Our fax nodes and telex switches utilize encryption technology. The export of
such encryption technology is regulated by the United States government. We have
authority for the export of such encryption technology other than to countries
such as Cuba, Iran, Libya, Syria, Sudan and North Korea. Nevertheless, there can
be no assurance that such authority will not be revoked or modified at any time
for any particular jurisdiction or in general. In addition, there can be no
assurance that such export controls, either in their current form or as may be
subsequently enacted, will not limit our ability to distribute our services
outside of the United States or electronically. While we take precautions
against unlawful exportation of our software, the global nature of the Internet
makes it virtually impossible to effectively control the distribution of our
services. Moreover, future Federal or state legislation or regulation may
further limit levels of encryption or authentication technology. Any such export
restrictions, the unlawful exportation of our services, or new legislation or
regulation could have a material adverse effect on our business, financial
condition and results of operations.

The legal structure and scope of operations of our subsidiaries in some foreign
countries may be subject to restrictions that could severely limit our ability
to conduct business in these countries. To the extent that we develop or offer
messaging or other services in foreign countries, we will be subject to the laws
and regulations of these countries. The laws and regulations relating to the
Internet and telecommunications services in many countries are evolving and in
many cases are more burdensome than U.S. law and/or unclear as to their
application. For example, in India, the PRC, and other countries, we may be
subject to licensing requirements with respect to the activities in which we
propose to engage and we may also be subject to foreign ownership limitations or
other approval requirements that preclude our ownership interests or limit our
ownership interests to up to specified percentages of the entities through which
we propose to conduct any regulated activities. If these limitations apply to
our activities (including activities conducted through our subsidiaries), our
opportunities to generate revenue will be reduced, our ability to compete
successfully in these markets will be adversely affected, our ability to raise
capital in the private and public markets may be adversely affected, and the
value of our investments and acquisitions in these markets may decline.
Moreover, to the extent we are limited in our ability to engage in certain
activities or are required to contract for these services from a licensed or
authorized third party, our costs of providing our services will increase and
our ability to generate profits may be adversely affected.

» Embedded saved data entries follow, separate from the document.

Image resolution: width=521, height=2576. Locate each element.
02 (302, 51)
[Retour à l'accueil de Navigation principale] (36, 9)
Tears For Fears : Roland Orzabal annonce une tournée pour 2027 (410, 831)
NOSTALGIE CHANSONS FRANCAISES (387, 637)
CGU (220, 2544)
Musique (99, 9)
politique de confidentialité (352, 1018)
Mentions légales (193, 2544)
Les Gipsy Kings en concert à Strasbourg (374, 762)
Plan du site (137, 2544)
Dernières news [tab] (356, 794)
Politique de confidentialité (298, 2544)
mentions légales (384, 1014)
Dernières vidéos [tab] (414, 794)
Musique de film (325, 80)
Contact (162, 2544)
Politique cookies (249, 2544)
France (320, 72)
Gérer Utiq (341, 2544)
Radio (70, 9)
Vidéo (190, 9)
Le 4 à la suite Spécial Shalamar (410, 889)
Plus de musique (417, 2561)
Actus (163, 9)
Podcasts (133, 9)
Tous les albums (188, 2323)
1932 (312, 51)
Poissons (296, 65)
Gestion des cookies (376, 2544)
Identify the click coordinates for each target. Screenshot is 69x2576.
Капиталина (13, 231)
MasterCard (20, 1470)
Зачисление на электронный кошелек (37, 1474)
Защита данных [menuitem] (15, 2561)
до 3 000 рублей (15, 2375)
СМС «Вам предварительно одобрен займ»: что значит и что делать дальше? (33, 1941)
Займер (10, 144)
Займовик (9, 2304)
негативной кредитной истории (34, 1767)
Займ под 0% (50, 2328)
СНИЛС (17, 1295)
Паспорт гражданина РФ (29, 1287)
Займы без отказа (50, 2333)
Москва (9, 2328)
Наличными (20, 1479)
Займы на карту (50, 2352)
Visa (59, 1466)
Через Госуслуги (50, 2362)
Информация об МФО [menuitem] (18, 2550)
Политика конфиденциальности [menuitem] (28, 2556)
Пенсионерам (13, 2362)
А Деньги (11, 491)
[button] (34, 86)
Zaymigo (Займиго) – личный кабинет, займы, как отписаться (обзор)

OUR INTELLECTUAL PROPERTY RIGHTS ARE CRITICAL TO OUR SUCCESS, BUT MAY BE
DIFFICULT TO PROTECT.

We regard our copyrights, service marks, trademarks, trade secrets, domain names
and similar intellectual property as critical to our success. We rely on
trademark and copyright law, trade secret protection and confidentiality and/or
license agreements with our employees, customers, strategic partners and others
to protect our proprietary rights. Despite our precautions, unauthorized third
parties may improperly obtain and use information that we regard as proprietary.
Third parties may submit false registration data attempting to transfer key
domain names to their control. Our failure to pay annual registration fees for
domain names may result in the loss of these domains to third parties.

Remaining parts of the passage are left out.